Data: Chinese and American FDI to Africa
Chinese investment in africa
1. Chinese FDI in Africa Data Overview
Chinese FDI annual flows to Africa, also known as OFDI (“Overseas Foreign Direct Investment”) in Chinese official reports, have fluctuated throughout the past decade. The most recent white paper on China-Africa Trade and Economic Cooperation noted that between 2009 and 2012, China’s direct investment in Africa grew at an annual rate of 20.5%. Flows peaked in 2008 at US$5.5 billion (although this was a function of the purchase of 20% of the shares of Standard Bank in South Africa). As noted in the chart above, 2008 was also the only year in the past decade where Chinese FDI flows to Africa exceeded those from the U.S. The top 5 African destination of Chinese FDI in 2014 were Algeria, Zambia, Kenya, Republic of Congo, and Nigeria. Algeria accounted for more than 20% of all Chinese FDI flows to Africa in 2014. These figures appear lower than expected. There are good reasons for this, as we explain below.

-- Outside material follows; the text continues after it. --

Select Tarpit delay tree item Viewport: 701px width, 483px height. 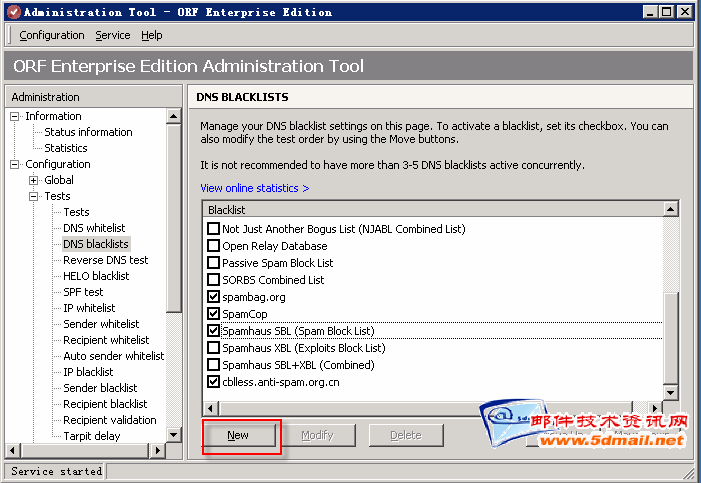[x=91, y=436]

2. CARI FDI Data Compilation
CARI has combined the ODI figures from both the China Statistical Yearbooks and Statistical Bulletins of China's Outward Foreign Direct Investment of various years. The data has been converted from 10,000 US$ to millions of USD. We collect annual figures for US outward direct investment for comparison from the Bureau of Economic Analysis (BEA), U.S. Department of Commerce.
3.1 Official Data
The earliest year for which we have reports of Chinese Overseas Direct Investment (ODI) stock/flow data is 2003, with this data first reported in the 2007 China Statistical Yearbook (CSY) and the Statistical Bulletin of China's Outward Foreign Direct Investment (SB). The newest available ODI data is from 2014.
Prior to 2007, the China Commerce Yearbooks (formerly the Almanac of China's Foreign Economic Relations and Trade) reported figures on “China Approved Overseas Investment”, available from 1998 to 2005. However, the definition appears to have changed, and the two series (ODI data and “Approved Overseas Investment” data) are not consistent. Without further information on the definition of the latter category, these two figures are not easily comparable.
However, the official data does not tell us all that much. It has numerous problems (see chinaafricarealstory.org), although many of these problems are also shared by other countries’ official FDI data. On the one hand, Chinese investment is usually overestimated by others (such as FDIntelligence), because their researchers appear to record the initial agreements announced at press conferences, assuming this is an FDI commitment and will actually lead to flows of money. They often don’t. But the numbers are also understated because they don’t include Chinese money that is parked in an offshore financial center (British Virgin Islands, Cayman Islands, even Hong Kong), they don’t capture smaller investors, and they don’t record acquisitions that include African assets, but that took place in another jurisdiction (i.e. the purchase of Canadian firm Addax at over $7 billion: Addax has several African properties, and properties in Iraq, but the investment appears as “Switzerland” which is where Addax was domiciled).
3.2 Other Data Collection Efforts
UNCTAD’s Chinese FDI data uses the same FDI flow/stock figures as the CSY and the SBs but is less up to date.
Scissors, formerly at Heritage, and now at AEI, keeps a China investment tracker for FDI projects above $100 million. His data is pretty good as far as commitments go, but leaves out all the smaller projects (manufacturing, mainly) and doesn’t count some investments (like Addax), acquisitions that include African assets but where the home of the company was located elsewhere. On the other hand, it may over state some investments where commitment estimates do not materialize.